U.S. prods Turkey to enforce Iran sanctions

ISTANBUL Wed Apr 27, 2011 2:39pm EDT

Turkey's President Abdullah Gul (L) speaks to Iranian and Turkish traders during an official meeting with his Iranian counterpart Mahmoud Ahmadinejad in Tehran February 14, 2011. REUTERS/Morteza Nikoubazl

Turkey's President Abdullah Gul (L) speaks to Iranian and Turkish traders during an official meeting with his Iranian counterpart Mahmoud Ahmadinejad in Tehran February 14, 2011.

Credit: Reuters/Morteza Nikoubazl

ISTANBUL (Reuters) - The United States is concerned by Turkey's growing trade ties with Iran and has warned Turkish banks against dealing with blacklisted Iranian counterparts, a senior U.S. Treasury official said Wednesday.

David Cohen, acting Under-Secretary for Terrorism and Financial Intelligence, said he came to Turkey to "urge full and robust implementation of U.N. Security Council resolution 1929 against Iran."

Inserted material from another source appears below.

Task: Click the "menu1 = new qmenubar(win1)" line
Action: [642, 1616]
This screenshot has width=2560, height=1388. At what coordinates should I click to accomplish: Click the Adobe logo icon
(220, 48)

Turkey says it is complying with U.N. sanctions imposed last year, aimed at persuading Iran to become more open about its nuclear program to allay suspicions in both the West and Middle East that it is building weapons.

Though a member of NATO, Turkey opposed the imposition of this fourth round of U.N. sanctions on fellow Muslim Iran.

There are concerns in the West that Turkey could prove a weak link in efforts to throttle the Islamic Republic's access to the global financial system.

Cohen also urged Turkey to observe the United States own set of sanctions, warning that banks involved in significant transactions with proscribed Iranian counterparts risked being frozen out of the U.S. financial system.

Addressing a news conference after holding two days of talks with government officials and bankers, Cohen said Turkish banks had to be on guard against Iran exploiting and abusing financial relationships in order to support its nuclear proliferation efforts.

He said Turkey's support for sanctions was particularly important, given its position as a neighbor of Iran and a leading country in the region.

Another U.S. official came with a similar message last year.

Prime Minister Tayyip Erdogan's government has built friendly relations with Iran and bilateral trade has expanded markedly since the AK Party came to power in 2002. Last year trade climbed to $10.7 billion compared to around $1 billion in 2000.

Cohen specifically warned against dealings with branches of Iran's Bank Mellat in Turkey.

"One of the issues that we discussed in my meetings was the importance of isolating Bank Mellat entirely including its branches here in Turkey," Cohen said.

The United Nations has only blacklisted two Iranian banks while issuing warnings over two others, but the United States and European Union, which has also implemented sanctions on Iran, have listed more.

The U.S. Treasury Department has blacklisted 17 Iranian banks, making it illegal for any bank that does business in the United States to have contact with those institutions.

Cohen said he had no knowledge of reports that India was considering routing payments for oil purchased from Iran via Turkey to avoid its own financial institutions being tainted.

More broadly, Cohen said he had raised U.S. concerns in Ankara that Turkey's burgeoning trade ties with Iran would provide more cover for Iran to mask transactions.

"As trade relationships expand, the risk of abuse by Iran expands at the same time," he said.